The 2009 regular session of the Alabama Legislature adjourned May 15. According to the summary report on the Legislature’s Web site, lawmakers considered more than 1,600 bills, plus a large number of resolutions. More than 400 bills were enacted into law.
Most laws enacted each year apply statewide. These “general” acts are added into the Code of Alabama, which organizes the laws into sections by subject. The annotated version has historical information and legal interpretations. The code is updated annually and is widely available, allowing citizens and their officials to know what the law says.
The 2009 Legislature wrote 239 general acts, representing 58 percent of the bills enacted into law during the session. The other 42 percent (174) were “local” acts, which apply only to a specific county or locality. These laws will be added into a county-by-county section at the end of the code but not integrated with it.
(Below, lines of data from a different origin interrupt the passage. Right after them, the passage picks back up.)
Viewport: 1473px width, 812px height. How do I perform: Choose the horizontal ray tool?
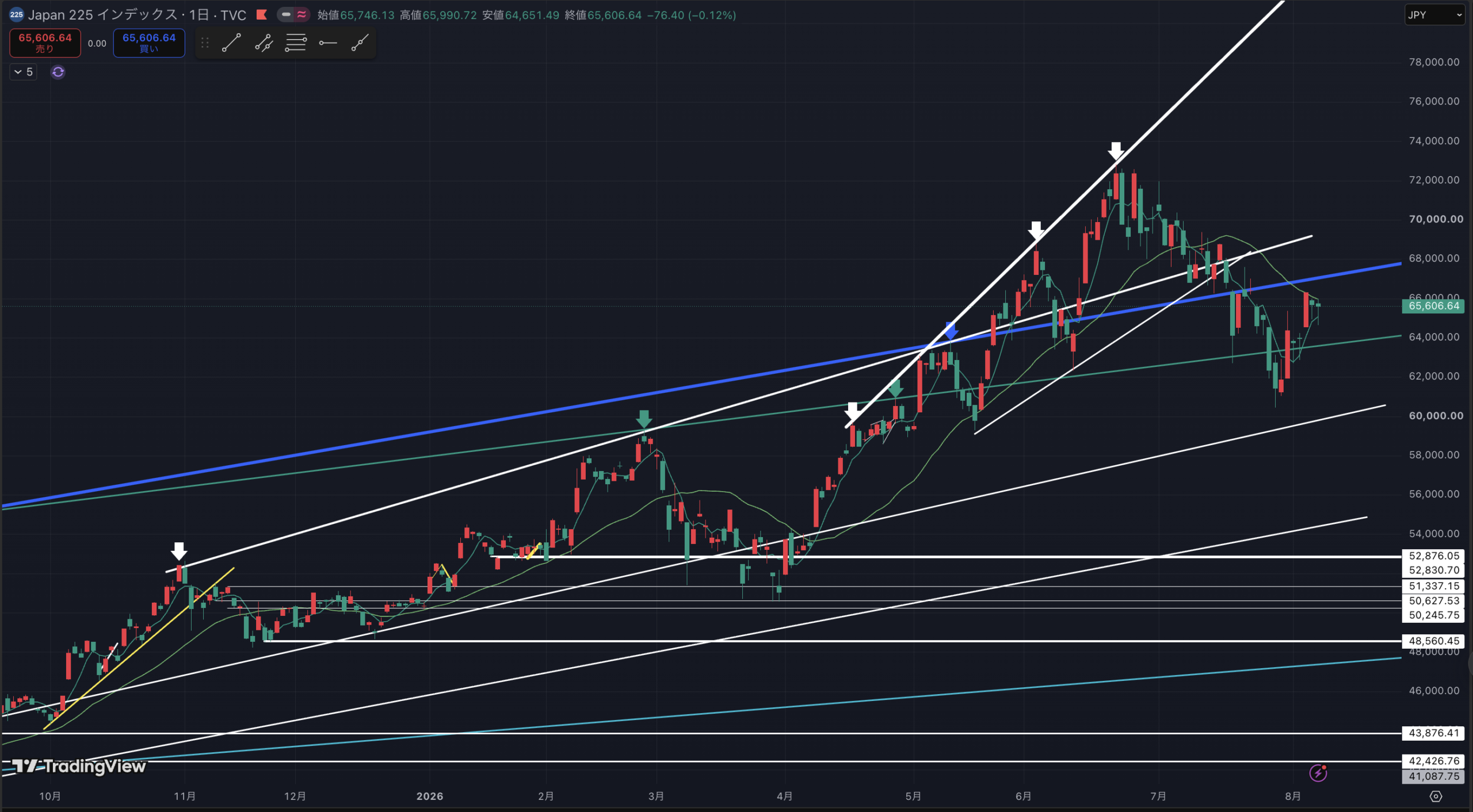pos(328,43)
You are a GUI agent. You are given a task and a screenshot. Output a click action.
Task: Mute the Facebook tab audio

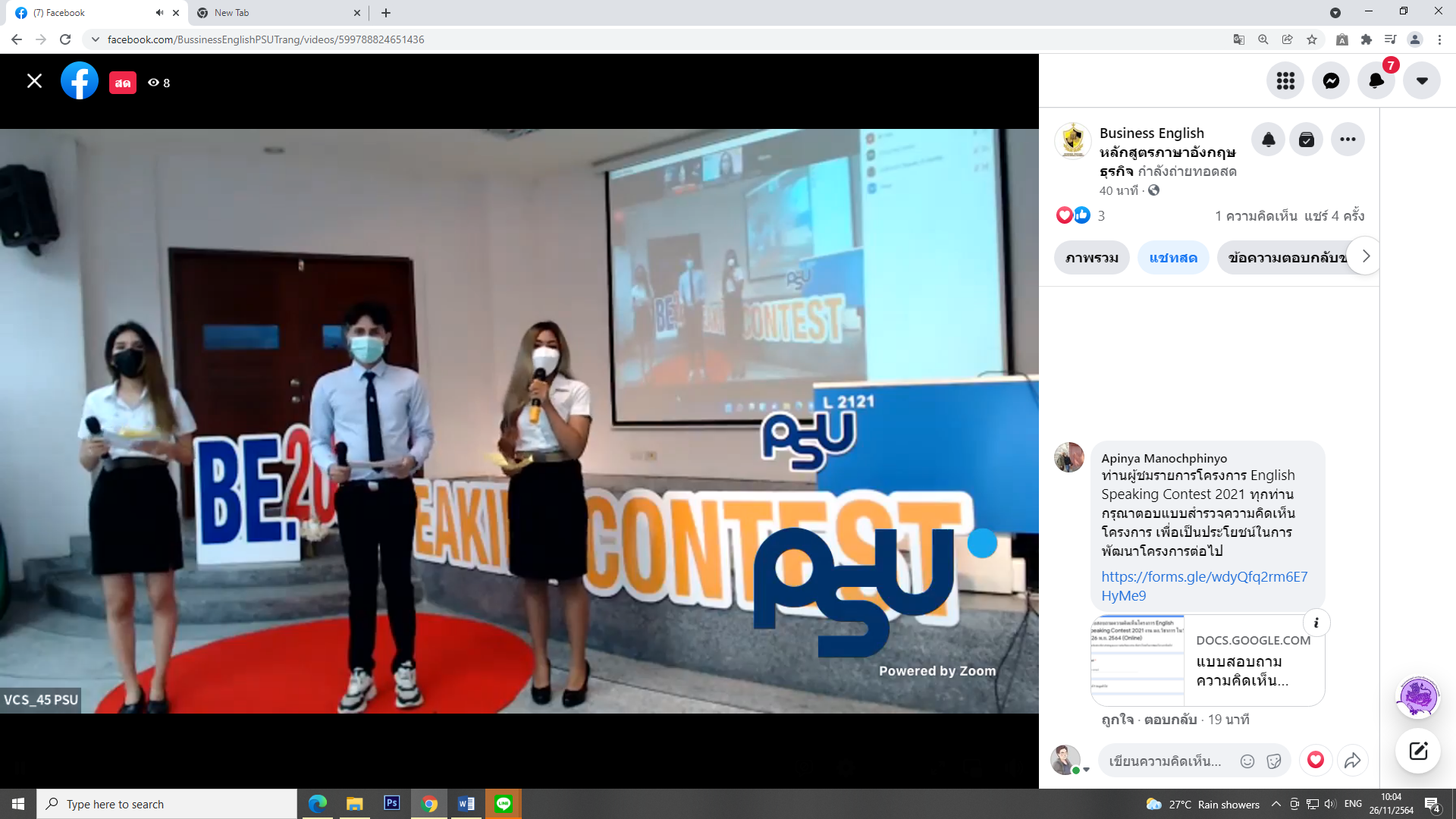(159, 13)

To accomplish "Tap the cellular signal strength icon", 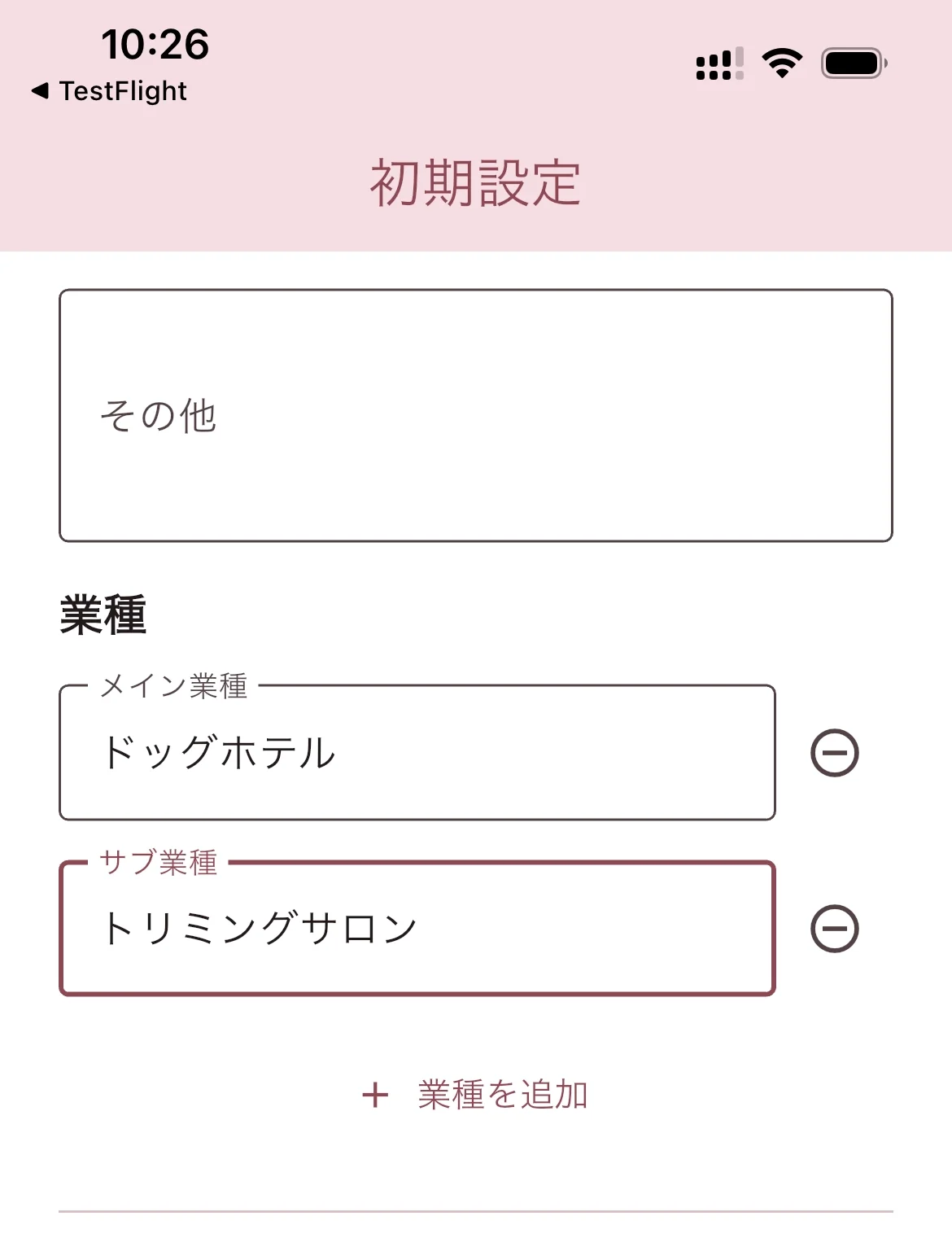I will click(x=719, y=63).
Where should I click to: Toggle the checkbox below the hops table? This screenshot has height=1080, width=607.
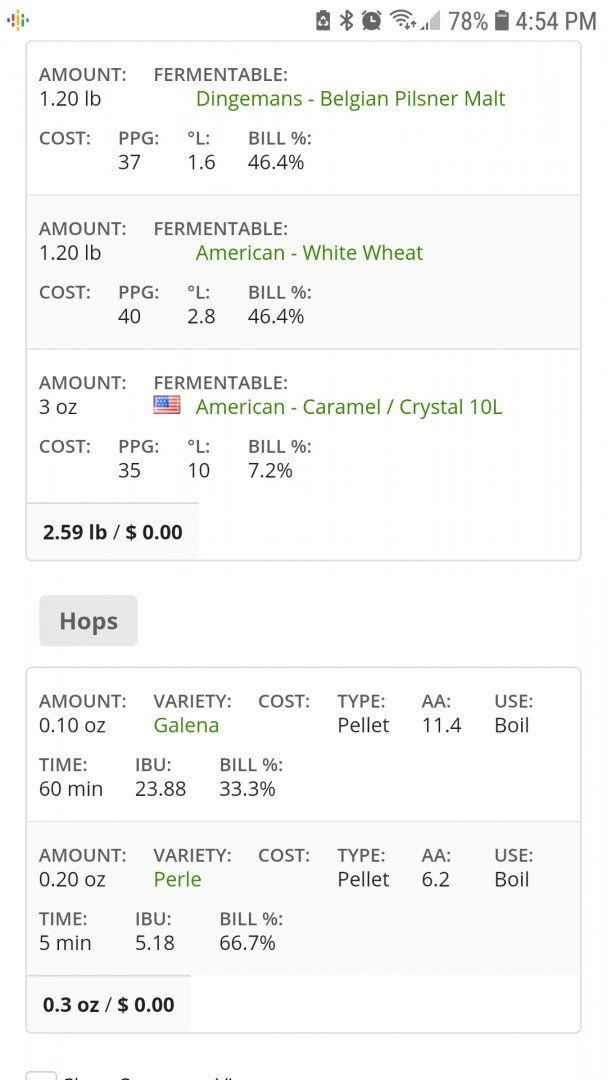[41, 1075]
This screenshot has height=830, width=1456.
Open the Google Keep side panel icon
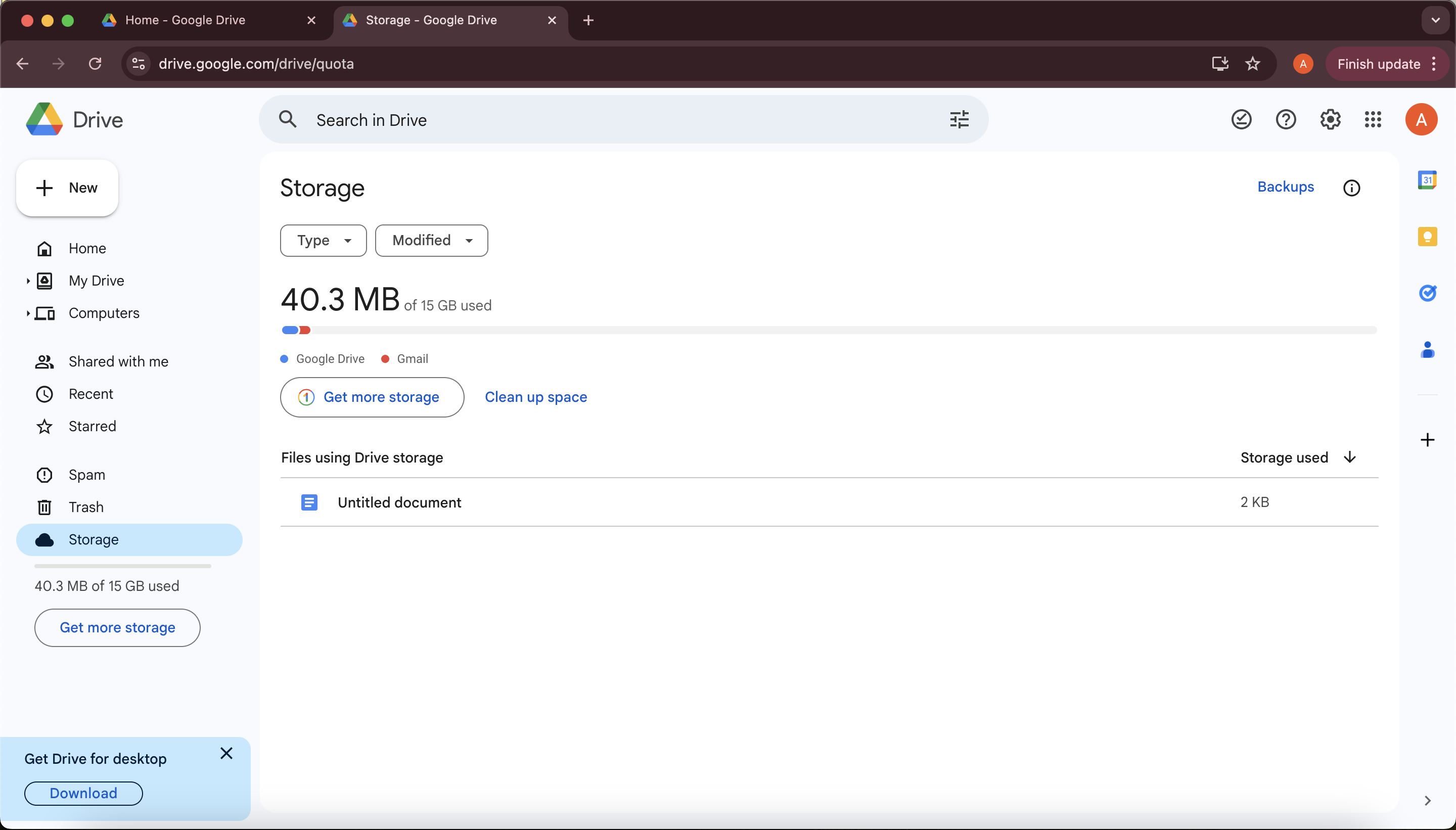[1427, 237]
Thousands of local acts adopted before 1978 are not in the code at all. These are the hidden acts of the Legislature, published only in the session law book.
Imagine you want to see a particular local act for your county, and you find it was adopted in 1945. Where will you find that year’s session law book? If you learn of a related 1965 act, then you will have to find that law book, too. What if the state attorney general has interpreted this law or a court has voided it? You’ll have to do your own research.
Limits on local legislation were written into the Alabama Constitution of 1901, but the Legislature immediately set about undoing them through local amendments. Today the general rules of the constitution and the code apply fully, partially or not at all in a given county and the Legislature defers to each county’s members in writing local acts. The process lacks both transparency and accountability.
Would Alabama have better local government if the Legislature spent 100 percent of its time writing and overseeing general laws, including the basic rules for county structure and procedures, rather than delving into local matters? I, for one, think so.
EDITOR’S NOTE — Jim Williams is executive director for the nonprofit, nonpartisan Public Affairs Research Council of Alabama.